- Occupations: Author, speaker
- Known for: President of the Joyce Foundation, Vice President at Chicago Climate Exchange, President of CCX International

= Paula DiPerna =

Paula DiPerna is a writer and frequent media and conference speaker on a variety of subjects. She has served as President of the Joyce Foundation, as well as Vice President for Recruitment and Public Policy at the Chicago Climate Exchange, which pioneered emissions trading and environmental markets worldwide, as well as President of CCX International.
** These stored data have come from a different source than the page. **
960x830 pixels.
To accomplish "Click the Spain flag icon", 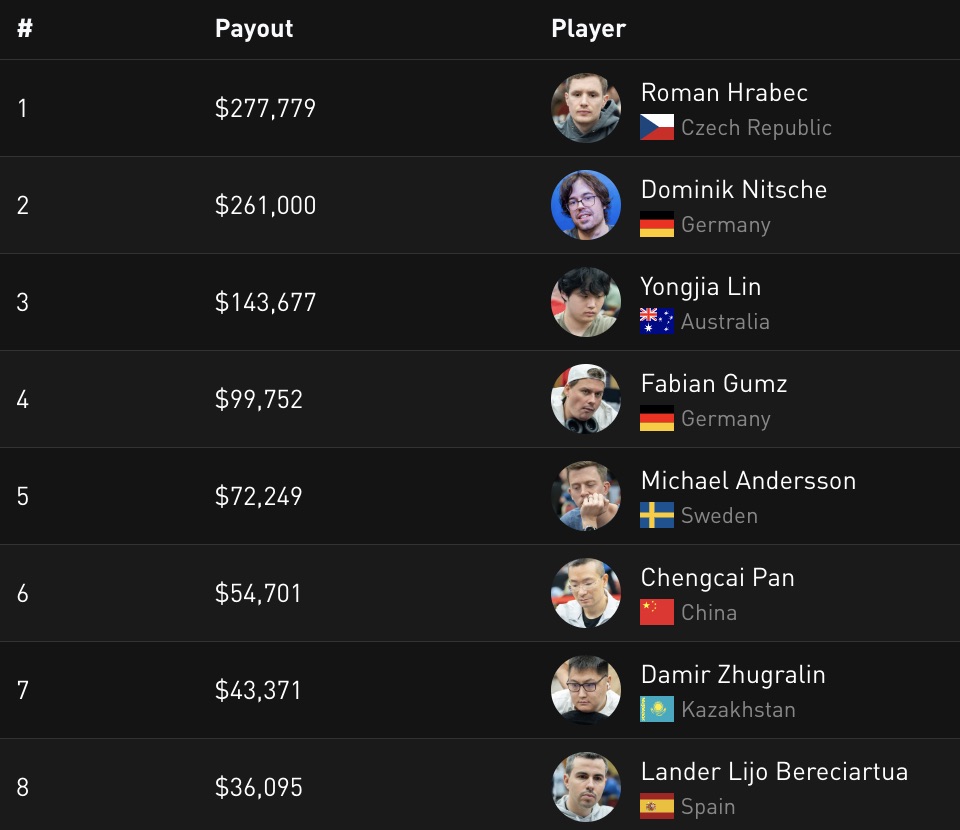I will click(657, 807).
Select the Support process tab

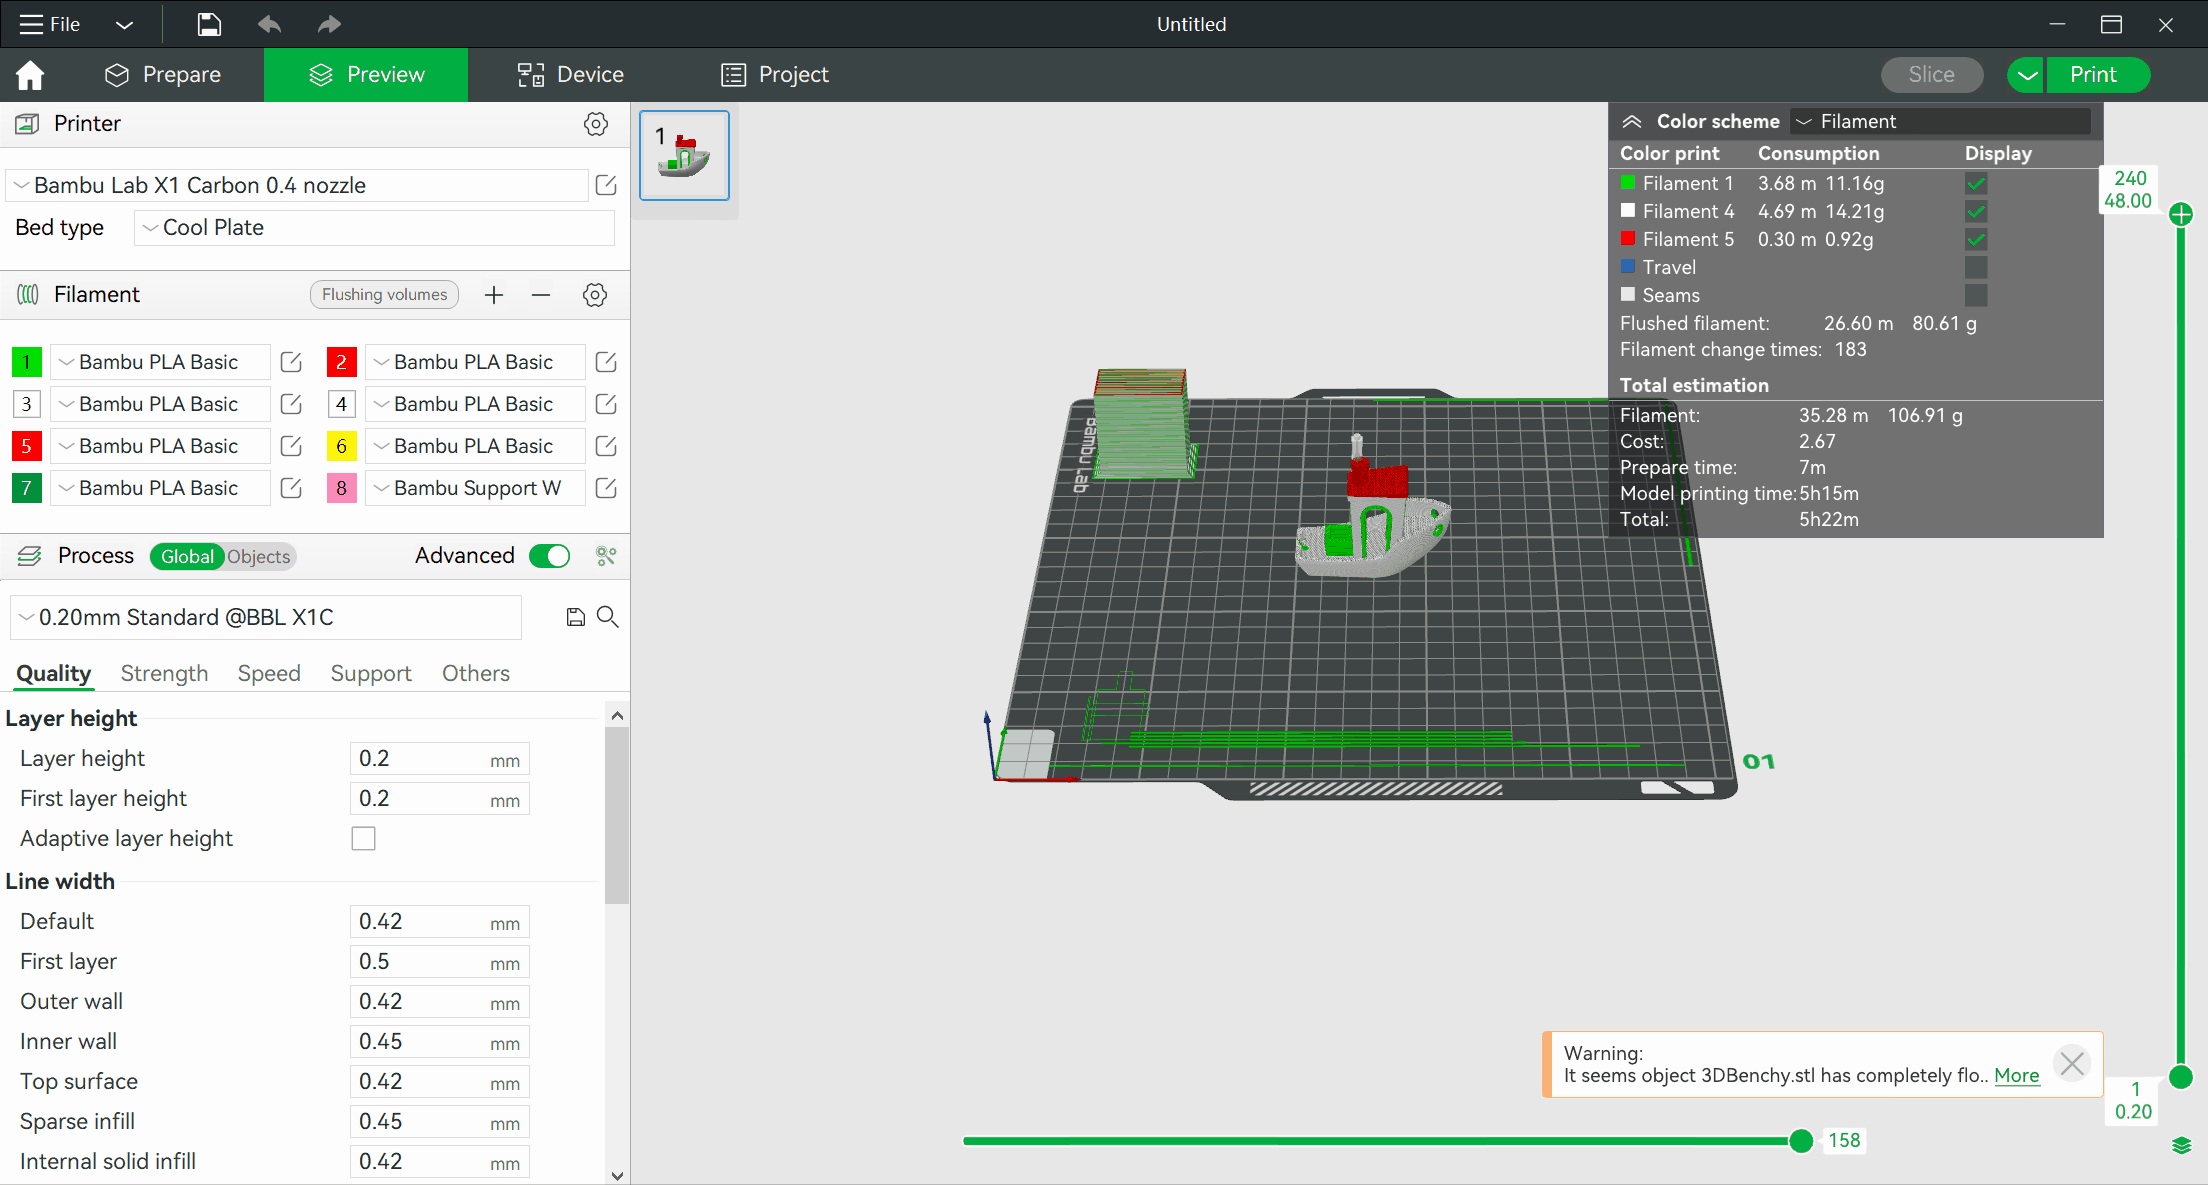(367, 674)

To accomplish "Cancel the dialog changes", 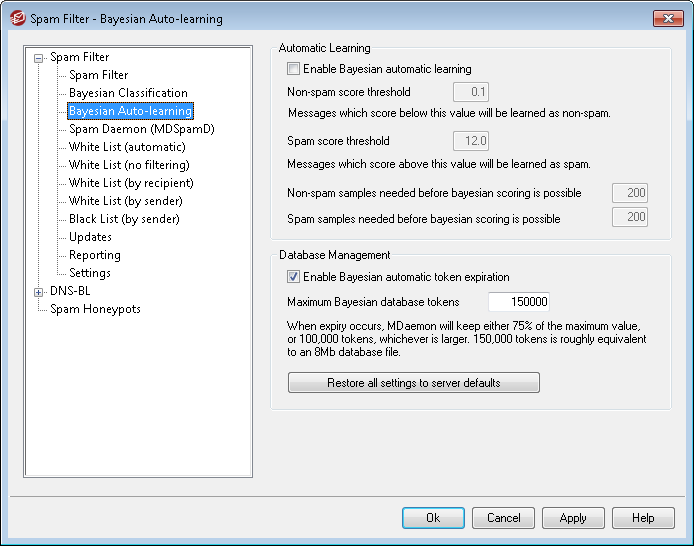I will tap(503, 518).
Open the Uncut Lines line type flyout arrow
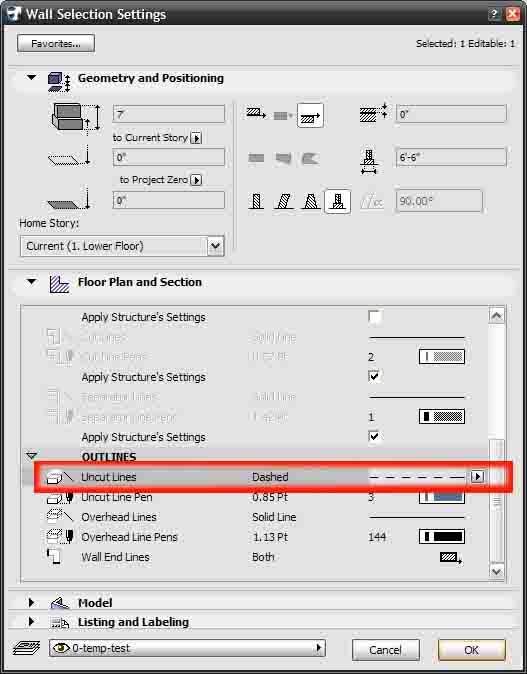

Prior to these positions, she served as writer and Vice President for International Affairs for the Cousteau Society, whose President was explorer and filmmaker, Jacques-Yves Cousteau.

While at the Cousteau Society, DiPerna wrote and co-produced numerous documentary films and traveled extensively around the world with the famous vessel "Calypso" and its expedition teams, including throughout the Amazon regions of South America. DiPerna is currently a columnist for Women Advisors Forum and Forbes.com, as well as Special Advisor to the Carbon Disclosure Project, which administers an annual questionnaire on behalf of major investors and asset managers to businesses and corporations regarding their environmental risk.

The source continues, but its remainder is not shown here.